Après avoir lu l'Illiade, l'Odyssée dans ma prime jeunesse, ayant été alors frustré de ne pas avoir eu mon cheval de Troie, j'avais décidé que je lirai l'Enéide puisque l'épisode y est raconté. C'est chose faite maintenant et je ne le regrette pas. Pas vraiment pour l'épisode en question mais pour cette superbe écriture (traduction de Maurice Rat en prose) et ces tableaux qui s'enchainent.
L'Enéide est une œuvre magnifique et très varié.
C'est dans un premier temps une ode à Rome, à l'empire romain et à Auguste. Ceux sont les dieux (et le destin) eux-mêmes qui ont permis à Énée, fils de Vénus, d'accoster après un long périple en Italie, d'y battir la première ville, de soumettre les populations locales (Latins et Étrusques notamment). Virgile fait aussi remonter le nom de familles romaines aux noms de guerriers troyens.

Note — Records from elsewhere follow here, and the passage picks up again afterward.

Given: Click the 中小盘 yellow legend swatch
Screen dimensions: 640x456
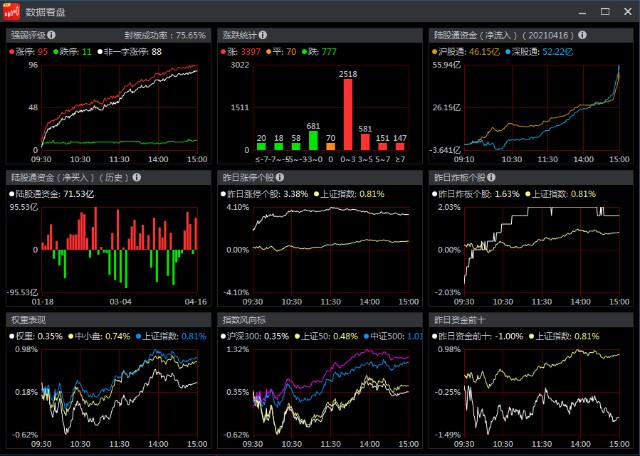Looking at the screenshot, I should tap(70, 335).
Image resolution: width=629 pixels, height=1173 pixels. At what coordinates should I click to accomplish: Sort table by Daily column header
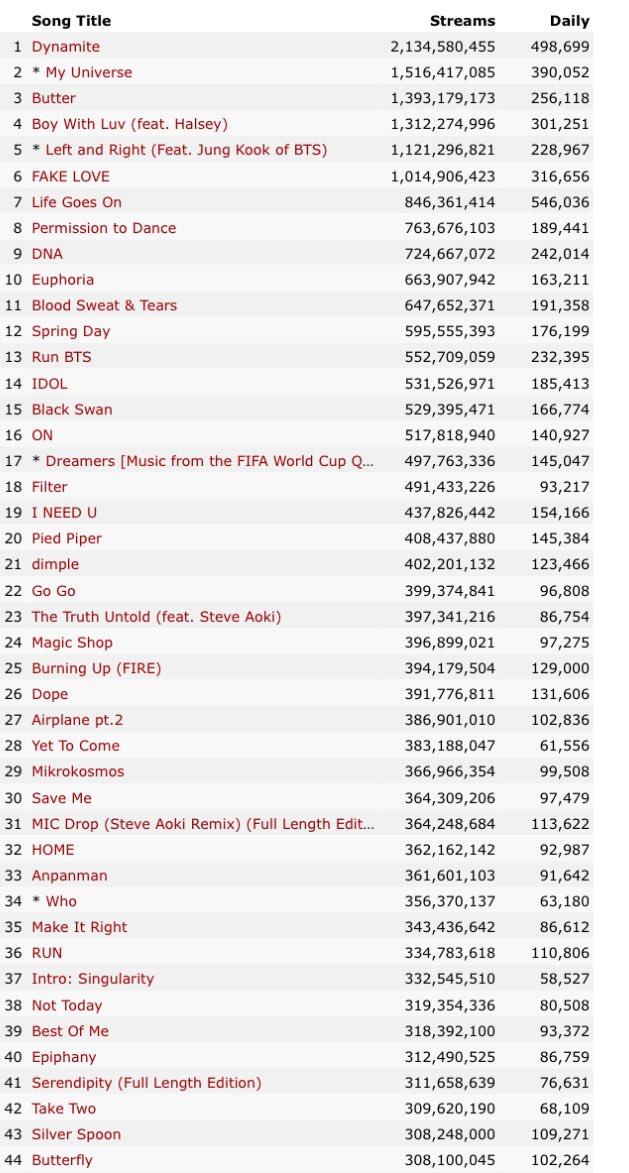569,21
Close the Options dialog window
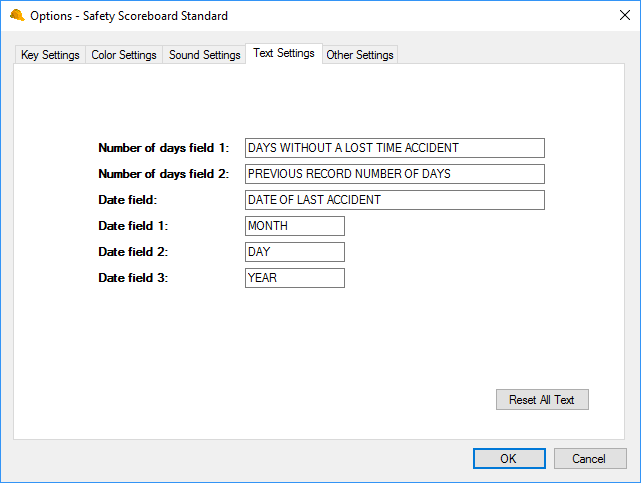641x483 pixels. point(617,16)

Il ne faut pas s'attendre cependant comme dans l'odyssée à un périple véritablement palpitant (seul les derniers livres parlant de l'établissement en Italie mettent en valeur les guerriers troyens), les dieux guident (ou tentent de dérouter dans le cas de Héra/Junon) Énée vers l'Italie qui n'est qu'assez peu acteur. Il recherche les présages, les oracles et tombe souvent dans le doute le plus profond sur la conduite à tenir : doit-il abandonner ou continuer ? En fait Virgile dépeint un héros pieux et humain. Plein d'humilité devant le destin et les dieux, il suit leur commandement. Ainsi en est-il quand ils lui ordonnent de quitter Didon, reine de la toute nouvelle Carthage, tombée amoureuse du héros alors que les Troyens faisaient une halte (assez longue) dans la ville. Relation amoureuse tragique, qui m'a rappelé des souvenirs de traduction en cours de latin.

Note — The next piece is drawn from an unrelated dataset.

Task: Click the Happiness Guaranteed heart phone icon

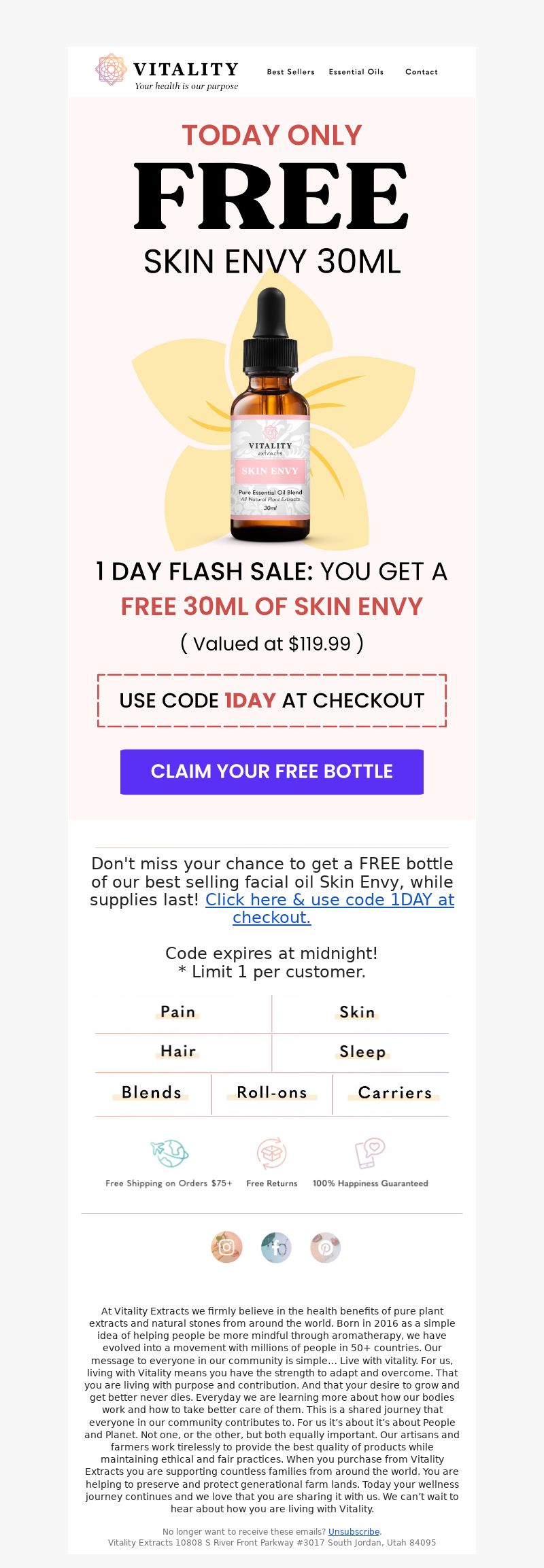Action: tap(370, 1153)
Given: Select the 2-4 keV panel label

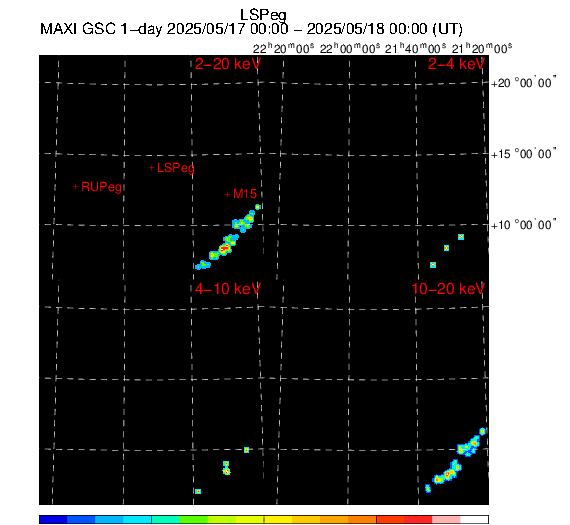Looking at the screenshot, I should [x=456, y=64].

L’œuvre est construite en tableaux. On a le récit de la chute de Troie, l'amour de Didon, la descente d’Énée aux Enfers pour qu'il puisse admirer le futur de l'empire romain attendant patiemment de monter sur terre (il y voit Romulus, un bouclier relatant l'histoire de Rome jusqu'aux exploits d'Auguste...) et surtout la tenue de jeux romains/troyens. Il est intéressant de voir que Virgile (contre les faits historiques bien sûr, l'histoire n'est pas le but recherché ici) fait remonter les pratiques romaines en matière de jeux à Énée. Tout est fait pour vanter Rome. Chose absolument étonnante, l'Enéide se termine sur la conquête de l'Italie, qui est aussi une guerre pour une femme. Troie détruite par une femme, survivra-t-elle à une nouvelle guerre similaire ?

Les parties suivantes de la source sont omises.